Monday, August 9, 2010

Reading and....

If you haven't read "The Help" by Kathryn Stockett, you should.  It's really good but it's also quite disturbing.  I'm listening to an audio version and I've got to tell you that I'm overwhelmed.  I love it. 

I don't know why I turn on the tv, there's really nothing to watch.

I think I'm caught in one of those hamster wheels running in circles.  I don't want to go to work, I don't want to stay home.  When I'm at work I keep thinking of all the stuff I need to do when I get home and when I get here all I want to do is sleep.  The houe is a mess.  Not a disaser but a mess.  I'm not tripping over trash or anything like that.
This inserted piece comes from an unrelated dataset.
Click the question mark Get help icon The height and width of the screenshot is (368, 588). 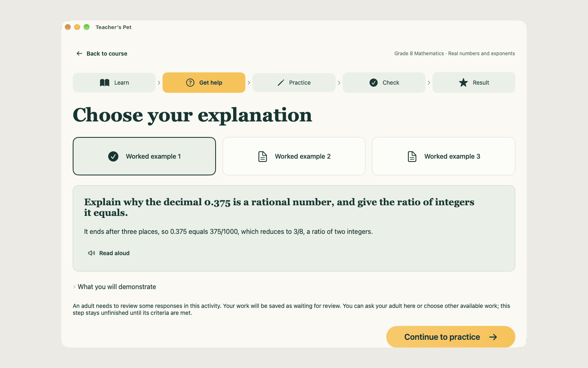point(190,83)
I still can't see the top of my dining table but it's getting closer.  Life has just been such chaos since the day Richard ran away and the events following that defining moment.  Sometimes I wonder if there's a parallel universe and people are watching me on tv?!  I'm tired and grieving I guess.  I probably should go for some grief counseling. 

Ever since I broke my leg last year and spent 4 months in 1. a cast, 2. a boot, and 3. a splint my other knee and leg have hurts like crazy.  The cast, boot and splint mad walking a very uneven process and that's when it started and it just hasn't ever gone away.  Odd but quite uncomfortable. 

Let's see if I can think of anything else to complain about?  nope that's it for now! 

Sunday, August 8, 2010

Talents I didn't know

I just discovered that I am "bi-stitchual".  Is that not the coolest thing.  I didn't even knbow this word existed.  It means I can knit and crochet both.  That's like being double-jointed which I am that too, but I was born that way and I had to learn how to be bistitchual. 

I like to make up new words.  For example lupper is when you have a meal in the middle of the afternoon instead of lunch and supper.  Lupper.  One can eat only two meals a day if they have brunch and lupper instead of breakfast, lunch and dinner.  Oddly enough I can't think of other words I've made up.  I suspect that I use them often enough that they no longer seem made up to me!  I know there's a web site where you can see new words made up by other people but I've lost it.  If anyone knows what it is let me know.  It was really fun to read. 

Still knitting on "Spring is in the Air".  I've got to pay better attention to my pattern.  I leave out yo's or drop stitches and have to tink back and re-knit.  I guess I've only been working on it for about a month but it seems like forever. 

And doing a little wedding planning.  They're doing most of their own planning but I get to help a little bit.